The cross-disciplinary research team led by Professor Sun has been collaborating with the University of Hong Kong to develop an innovative cell manipulation and testing system by integrating technologies of robotics, optical tweezers and microfluidics. The system can be used to probe the functional mechanism of hematopoietic cells, which can foster the development of treatment for blood diseases.

As cells are the basic functional units of living organisms, we may have a better understanding of some diseases if we know more about individual cell mechanism. However, existing technologies allow scientists only to study tissue composed of a group of cells. To rectify this situation, Professor Sun and his research team developed an innovative cell testing system by combining the technologies of robotics, optical tweezers and microfluidics. The system can be used to manipulate cells in various operations, including cell stretching, cell adhesion and cell motion control. Scientists can then perform experiments on single or a group of cells simultaneously to have a deeper understanding of individual cell mechanism.

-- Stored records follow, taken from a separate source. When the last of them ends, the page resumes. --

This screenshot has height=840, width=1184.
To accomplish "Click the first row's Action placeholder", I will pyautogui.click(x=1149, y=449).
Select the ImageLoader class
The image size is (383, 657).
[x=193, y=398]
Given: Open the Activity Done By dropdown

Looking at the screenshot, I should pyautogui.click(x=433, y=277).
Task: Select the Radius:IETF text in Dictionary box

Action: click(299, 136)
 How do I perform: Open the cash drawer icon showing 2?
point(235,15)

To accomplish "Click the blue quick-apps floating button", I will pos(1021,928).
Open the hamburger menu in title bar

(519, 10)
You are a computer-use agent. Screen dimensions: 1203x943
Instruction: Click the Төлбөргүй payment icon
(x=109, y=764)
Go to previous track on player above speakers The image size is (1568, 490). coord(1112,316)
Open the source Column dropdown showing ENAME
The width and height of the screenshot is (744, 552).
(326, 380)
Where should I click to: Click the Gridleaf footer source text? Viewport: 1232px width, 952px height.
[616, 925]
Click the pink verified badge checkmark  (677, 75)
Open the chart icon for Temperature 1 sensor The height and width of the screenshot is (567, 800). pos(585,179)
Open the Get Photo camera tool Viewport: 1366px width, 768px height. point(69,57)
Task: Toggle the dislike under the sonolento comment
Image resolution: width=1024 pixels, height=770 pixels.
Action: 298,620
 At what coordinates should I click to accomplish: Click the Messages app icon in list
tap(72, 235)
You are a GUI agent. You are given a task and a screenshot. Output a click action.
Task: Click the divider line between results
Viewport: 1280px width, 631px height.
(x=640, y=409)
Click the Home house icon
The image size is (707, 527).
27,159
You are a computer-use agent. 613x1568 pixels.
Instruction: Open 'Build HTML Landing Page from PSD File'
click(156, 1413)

Professor Sun pointed out that cell manipulation required high precision, accuracy and consistency, which is difficult to achieve by manual operation. Optical tweezers are an emerging technology, utilising a highly focused low-power laser beam to manipulate objects with micro/nanometer size. Thus, the operation system integrated with the technologies of robotic automatic control and optical tweezers can ensure a consistent and accurate cell testing procedure and significantly reduce variance in the experiment results. Consequently, scientists are able to obtain consistent results from repeated tests on either single or a group of cells.

Professor Sun indicated that hematopoietic cells were the focus of the study. Due to the cells’ significance on the functions of a human body, their abnormal performance can lead to lethal blood diseases that may afflict on one in every 250 persons. The deadliness of such diseases can be seen from the fact that only 30% of AML patients can be cured by conventional chemotherapy and allogeneic bone marrow transplantation.

Professor Sun stated that there were three objectives for his innovative research: “First, developing a testing technology for cell abnormality to find out the relationship between mechanobiological properties of hematopoietic cells and functions of cells in order to understand the mechanism of abnormal differentiation of cells; secondly, probing the mechanism regulating the interactions between hematopoietic and stromal cells from the perspective of single cells through cell adhesion manipulation; thirdly, studying the cell motion mechanism and testing cell transportation to understand the patterns of hematopoietic cells entering and exiting bone marrow,” he said.

Professor Sun stressed that the research project could help scientists and medical professionals better understand the mechanism of hematopoietic cells. It can also provide reliable data for further studies on other related tissue that may lead to treatment for relevant diseases.